In this paper we detail some results advanced in a recent letter [Prado et al., Phys. Rev. Lett. 102, 073008 (2009).] showing how to engineer reservoirs for two-level systems at absolute zero by means of a time-dependent master equation leading to a nonstationary superposition equilibrium state. We also present a general recipe showing how to build nonadiabatic coherent evolutions of a fermionic system interacting with a bosonic mode and investigate the influence of thermal reservoirs at finite temperature on the fidelity of the protected superposition state.

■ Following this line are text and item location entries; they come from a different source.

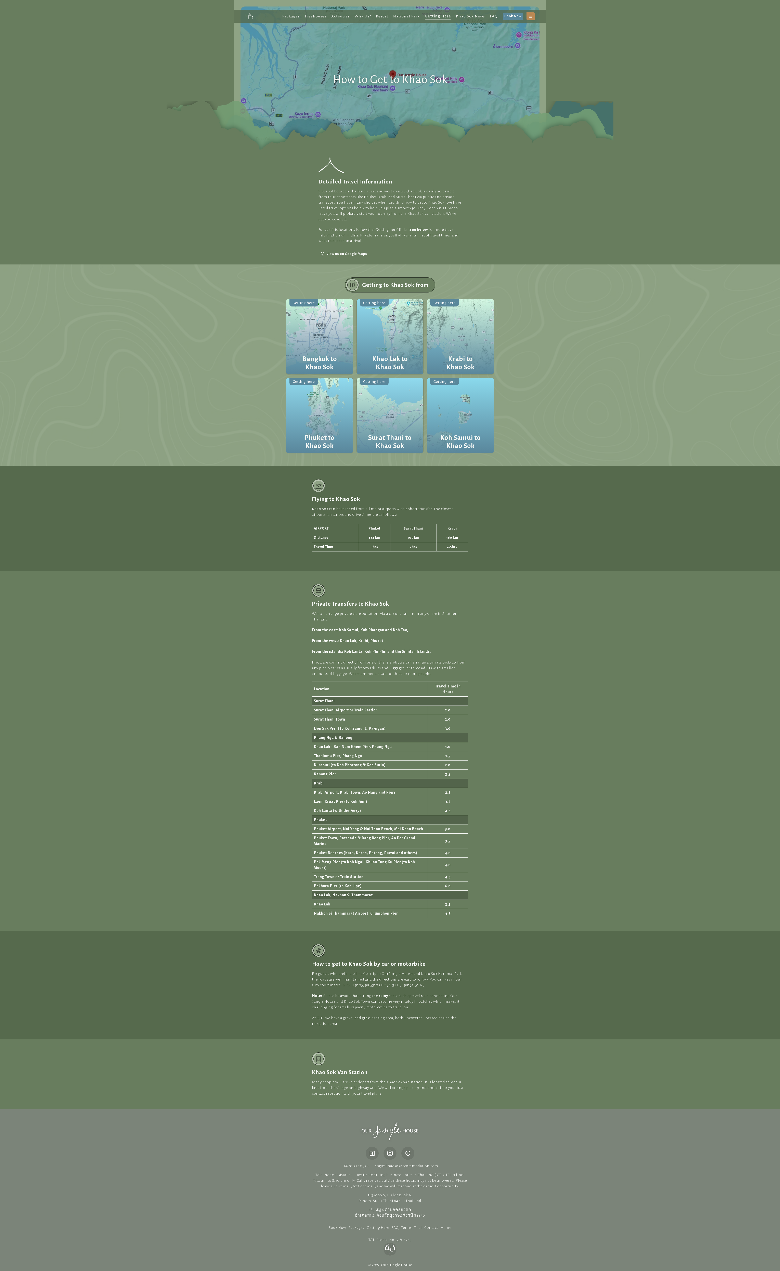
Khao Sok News (470, 16)
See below (419, 230)
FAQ (494, 16)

Our analytical results are supported by numerical analysis of the full Hamiltonian model.

Figure 1

Evolution of the numerically computed fidelity for both cases of absolute zero (solid line) and finite temperature, with the average number of thermal photons $\stackrel{̲}{n}=0.01$ (dashed line) and $\stackrel{̲}{n}=0.1$ (dotted line). The constant value $\mathcal{F}=0.5$ indicated by the dash-dotted line refers to the case where the coupling $g$ between the atomic system and the cavity mode is null.

Figure 2

Fidelity of the protected state $|+(t)\rangle$ undergoing adiabatic and nonadiabatic evolutions at zero temperature. We consider the values ${\Delta }_c/{\Gamma }_{\mathrm{eng}}\simeq 0.1$ (solid line), ${\Delta }_c/{\Gamma }_{\mathrm{eng}}\simeq 1$ (dashed line), and finally, ${\Delta }_c/{\Gamma }_{\mathrm{eng}}\simeq 3$ (dotted line).

Figure 3

Fidelity of the protected state $|+(t)\rangle$ undergoing nonadiabatic evolutions, with ${\Delta }_c=3\times {10}^2\gamma$ (${\Delta }_c/{\Gamma }_{\mathrm{eng}}\simeq 3$), for absolute zero (solid line) and finite temperature, with the average number of thermal photons $\stackrel{̲}{n}=0.01$ (dashed line) and $\stackrel{̲}{n}=0.1$ (dotted line).

Figure 4

Fidelity of the protected state $|+(t)\rangle$ undergoing nonadiabatic evolutions, versus the average thermal photons $\stackrel{̲}{n}$ characterizing the finite temperatures with $g=10\gamma$ (solid line), $20\gamma$ (dashed line), $50\gamma$ (dotted line), and ${10}^2\gamma$ (dash-dotted line).